From: Andrew Morton <akpm@linux-foundation.org>
To: Kent Overstreet <koverstreet@google.com>
Cc: linux-kernel@vger.kernel.org, linux-aio@kvack.org,
linux-fsdevel@vger.kernel.org, zab@redhat.com, bcrl@kvack.org,
jmoyer@redhat.com, axboe@kernel.dk, viro@zeniv.linux.org.uk,
tytso@mit.edu
Subject: Re: [PATCH 14/32] aio: Make aio_read_evt() more efficient, convert to hrtimers
Date: Thu, 3 Jan 2013 15:19:20 -0800 [thread overview]
Message-ID: <20130103151920.ae731c2c.akpm@linux-foundation.org> (raw)

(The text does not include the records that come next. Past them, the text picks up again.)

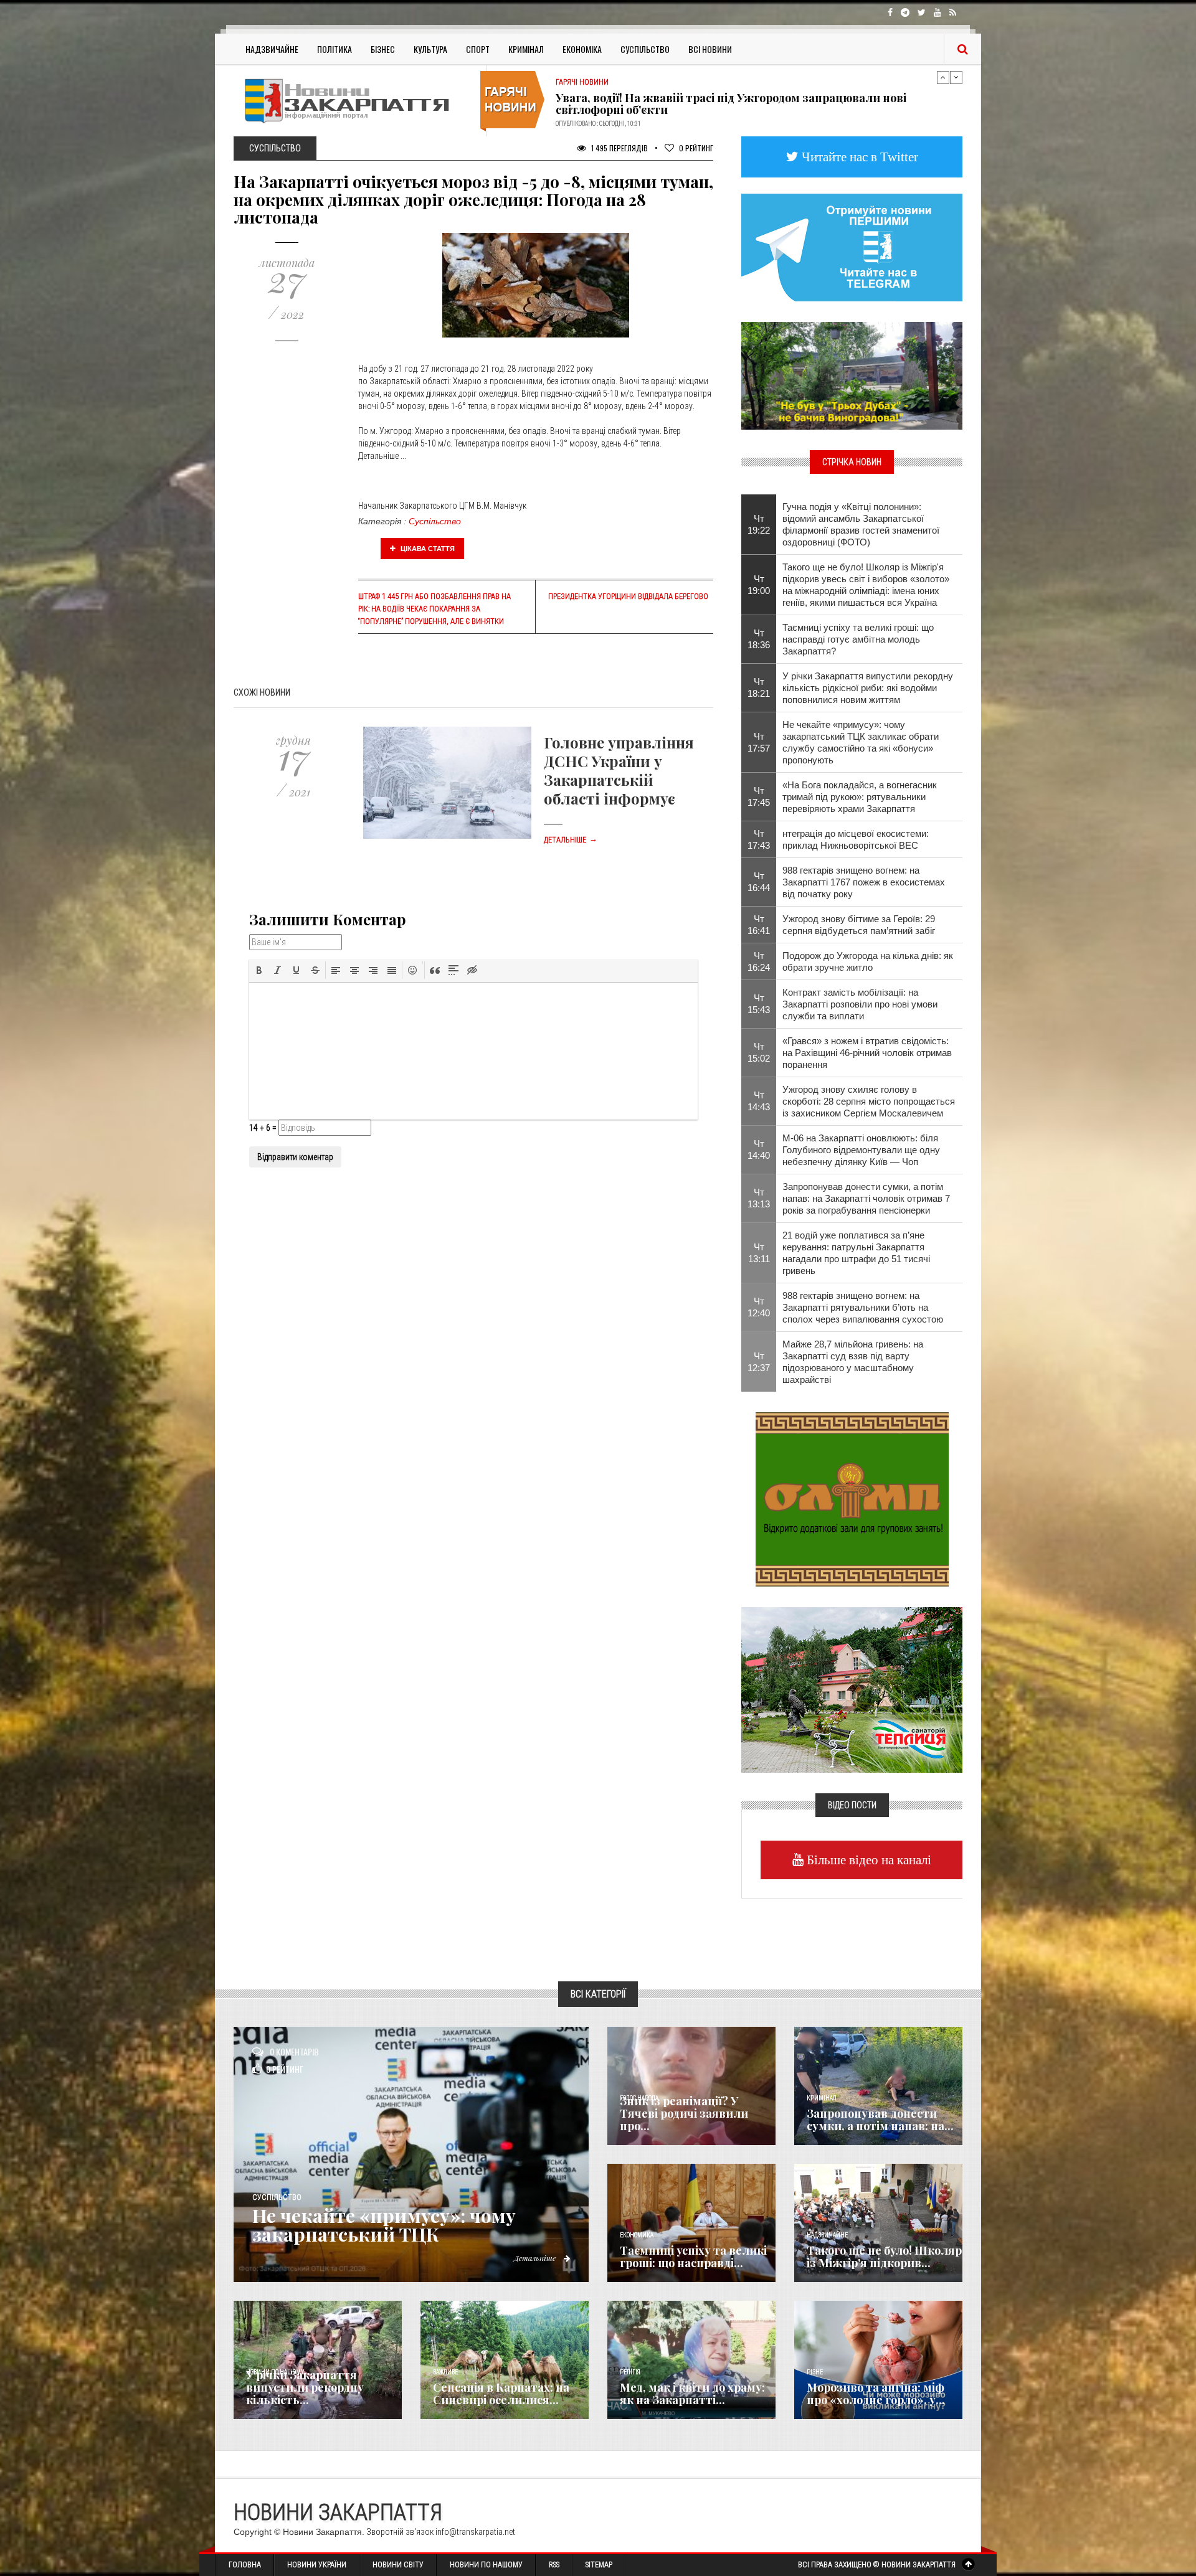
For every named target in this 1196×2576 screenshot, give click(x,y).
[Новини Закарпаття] (355, 100)
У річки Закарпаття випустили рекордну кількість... (305, 2387)
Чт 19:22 (759, 524)
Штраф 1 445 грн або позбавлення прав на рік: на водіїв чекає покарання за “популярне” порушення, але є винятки (434, 609)
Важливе (445, 2372)
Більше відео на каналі (867, 1859)
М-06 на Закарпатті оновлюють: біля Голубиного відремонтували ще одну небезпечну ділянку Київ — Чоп (861, 1150)
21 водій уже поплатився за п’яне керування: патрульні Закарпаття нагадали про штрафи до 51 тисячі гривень (856, 1253)
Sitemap (599, 2564)
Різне (815, 2372)
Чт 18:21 (759, 687)
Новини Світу (398, 2564)
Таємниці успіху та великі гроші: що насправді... (693, 2256)
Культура (430, 48)
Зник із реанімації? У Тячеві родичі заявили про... (684, 2113)
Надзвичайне (271, 48)
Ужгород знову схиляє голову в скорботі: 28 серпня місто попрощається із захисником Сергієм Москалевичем (868, 1101)
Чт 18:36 (759, 639)
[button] (259, 970)
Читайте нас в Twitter (858, 156)
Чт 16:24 (759, 961)
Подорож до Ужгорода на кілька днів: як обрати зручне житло (867, 961)
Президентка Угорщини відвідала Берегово (628, 596)
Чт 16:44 (759, 881)
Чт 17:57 (759, 742)
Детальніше (570, 840)
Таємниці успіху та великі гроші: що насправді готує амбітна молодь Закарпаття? (858, 639)
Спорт (478, 48)
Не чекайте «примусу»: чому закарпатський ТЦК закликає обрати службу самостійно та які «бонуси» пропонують (860, 742)
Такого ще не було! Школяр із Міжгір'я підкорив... (884, 2256)
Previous (943, 77)
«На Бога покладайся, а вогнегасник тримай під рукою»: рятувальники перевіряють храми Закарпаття (859, 797)
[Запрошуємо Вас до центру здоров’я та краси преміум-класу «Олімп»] (852, 1498)
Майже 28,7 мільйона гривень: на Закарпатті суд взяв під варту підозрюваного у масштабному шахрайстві (852, 1362)
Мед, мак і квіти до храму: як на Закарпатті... (692, 2393)
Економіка (582, 48)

In-Reply-To: <1356573611-18590-16-git-send-email-koverstreet@google.com>
On Wed, 26 Dec 2012 17:59:52 -0800
Kent Overstreet <koverstreet@google.com> wrote:
> Previously, aio_read_event() pulled a single completion off the
> ringbuffer at a time, locking and unlocking each time. Changed it to
> pull off as many events as it can at a time, and copy them directly to
> userspace.
>
> This also fixes a bug where if copying the event to userspace failed,
> we'd lose the event.
>
> Also convert it to wait_event_interruptible_hrtimeout(), which
> simplifies it quite a bit.
>
> ...
>
> -static int aio_read_evt(struct kioctx *ioctx, struct io_event *ent)
> +static int aio_read_events_ring(struct kioctx *ctx,
> + struct io_event __user *event, long nr)
> {
> - struct aio_ring_info *info = &ioctx->ring_info;
> + struct aio_ring_info *info = &ctx->ring_info;
> struct aio_ring *ring;
> - unsigned long head;
> - int ret = 0;
> + unsigned head, pos;
> + int ret = 0, copy_ret;
> +
> + if (!mutex_trylock(&info->ring_lock)) {
> + __set_current_state(TASK_RUNNING);
> + mutex_lock(&info->ring_lock);
> + }
You're not big on showing your homework, I see :(
I agree that calling mutex_lock() in state TASK_[UN]INTERRUPTIBLE is at
least poor practice. Assuming this is what the code is trying to do.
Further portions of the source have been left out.